A few years after the above-mentioned publication, I was invited to speak at an international meeting of health insurers. I told the delegates in no uncertain terms that most of what they were offering to their clients in terms of alternative medicine was either unproven or disproven. There was stunned silence during the official discussion period, and I asked myself whether I had impolitely embarrassed my hosts. Then came the tea break, and one high-level representative of an insurance company after the other came to me to chat. Essentially, they all said: “We are well aware of the facts and the evidence you reviewed in your lecture; most of these treatments are useless, of course. But we have to offer them to our customers because we need to be competitive.”
In other words, health insurers, who normally are keen to keep their costs down, do not mind to pay for treatments which they know are ineffective simply because they use it as some sort of an advertising gimmick. In doing so they say or imply that these treatments do work. I think this is not just wrong and short-sighted, it is unethical and it significantly contributes to the ‘sea of misinformation’.
“We are well aware of the facts and the evidence you reviewed in your lecture; most of these treatments are useless, of course. But we have to offer them to our customers because we need to be competitive.”
If that were all that was going on, Transcendental Meditation instruction would be at least partially reimbursed by most major carriers and that is NOT the case.
Here in the US it depends on your state of residence and which woos your State legislature has forced insurance companies to cover–almost all cover chiropractic, including Medicaid and Medicare.
This in turn is affected by who lobbies the loudest to the legislators. TM just hasn’t organized a strong enough lobby aimed at a sympathetic Senator. Some of this takes place at the Federal level as well, such as the bit grafted onto Obamacare that says any licensed practitioner must be covered or the DSHEA nonsense that neuters the FDA’s ability to evaluate most SCAM claims–both pushed by the same US Senator (Harkin).
The comments shared with Dr. Ernst would be heard from many major medical centers here, more so than from insurance companies I think.
Interesting, Tom Harkin is the US Senator for Iowa, where the TM university is based. He gave teh commencement speech there this year. So perhaps, this is his stealth way of helping the TM faction in his state, which is surprisingly strong politically given that the largest TM community in the world has only 2500 members total out of 11,000 (Fairfield, Iowa). I guess because of all the Hollywood celebrities who visit regularly, it’s politically expedient to cater to them.
Reading through your articles, it is becoming clear to me that the problem of “sea of misinformation” is larger than I imagined with such a diverse array of supporters.
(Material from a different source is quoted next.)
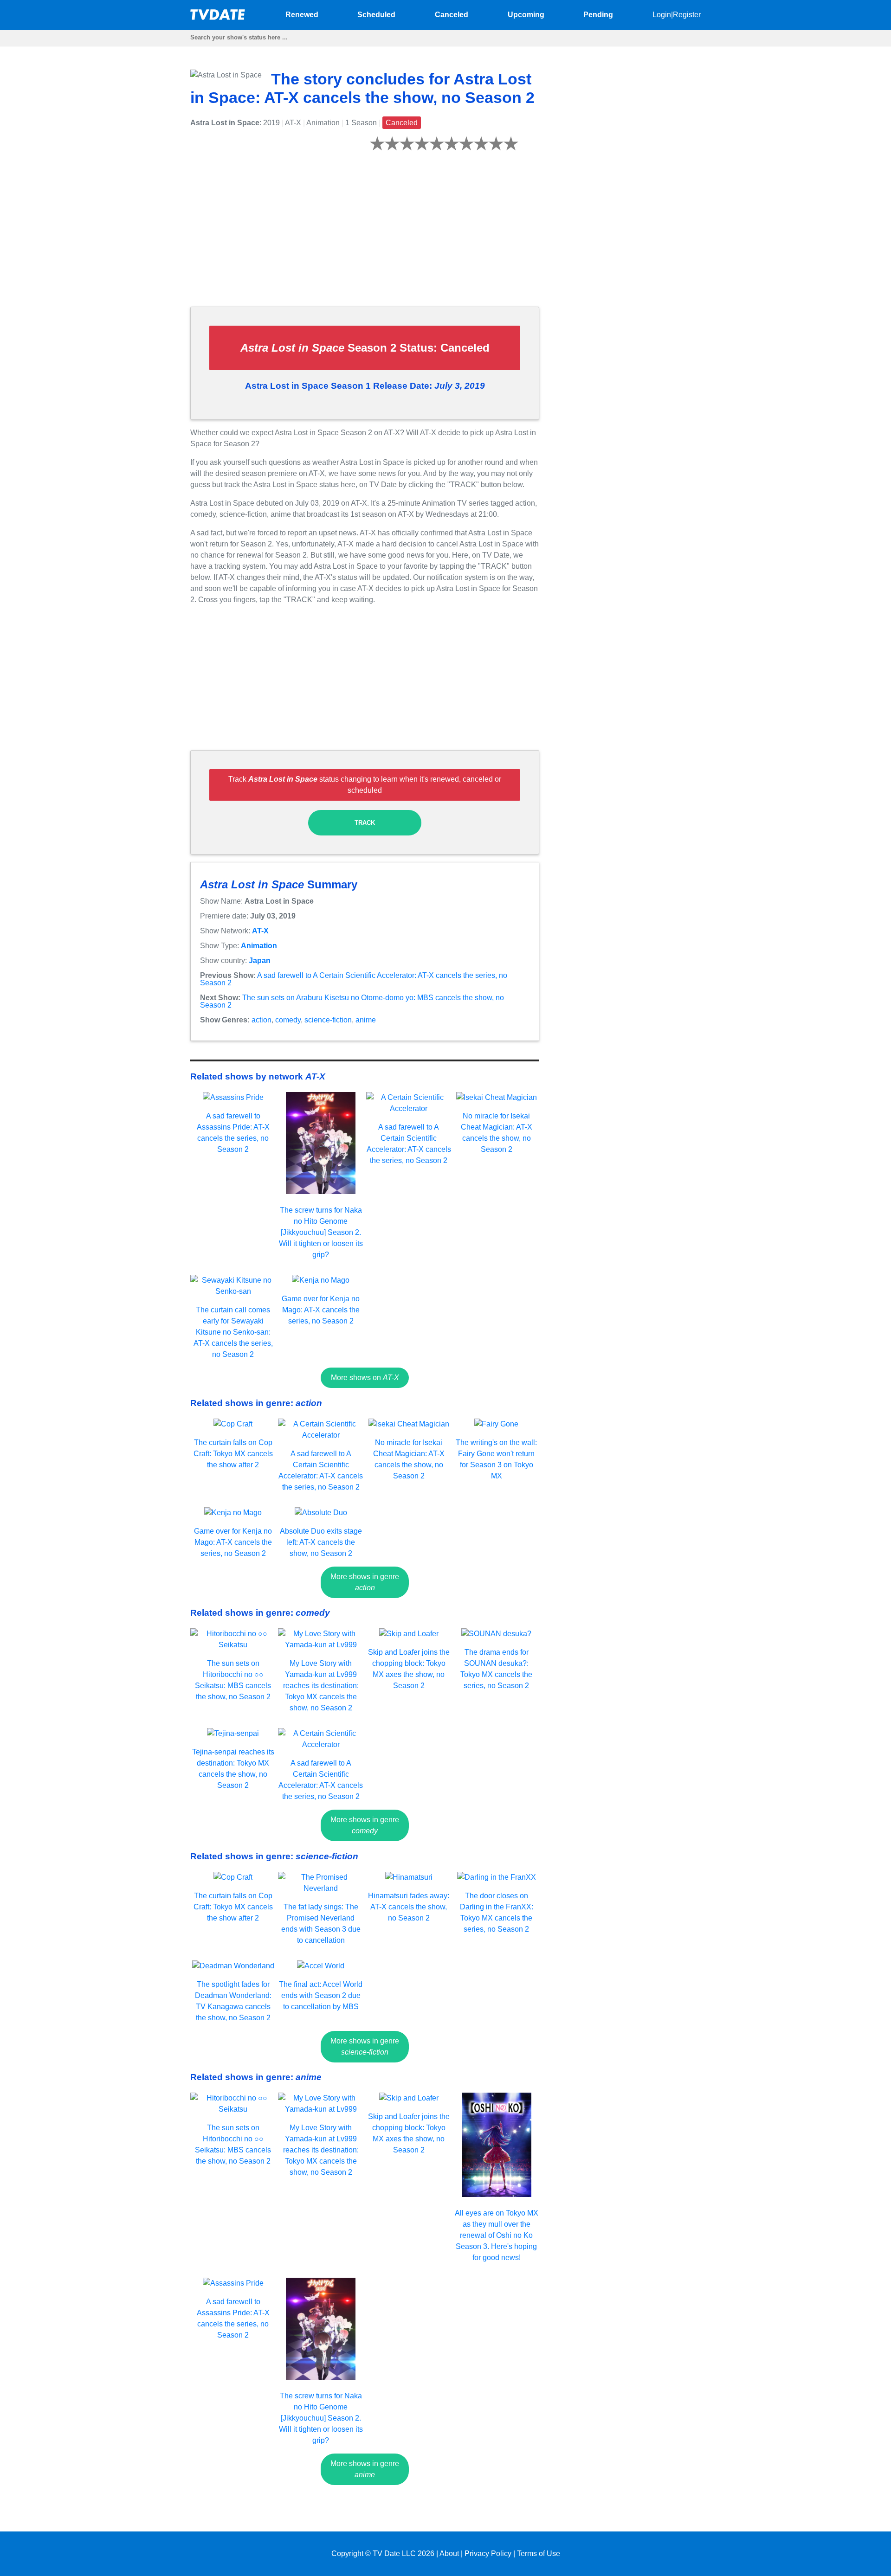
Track (365, 822)
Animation (259, 946)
Absolutely. Our BKK (German non-profit health insurance organisation) (GilSei) had a display in the canteen and boasted about providing homeopathy. I complained loudly to the man running the stand. He said he agreed with me privately, but people want it these days.
We need a lot more education about this.
This is news to me. Quite horrifying really, to think that looking at ‘alternatives therapies’ cover for themselves AND their animals is important for a lot of people.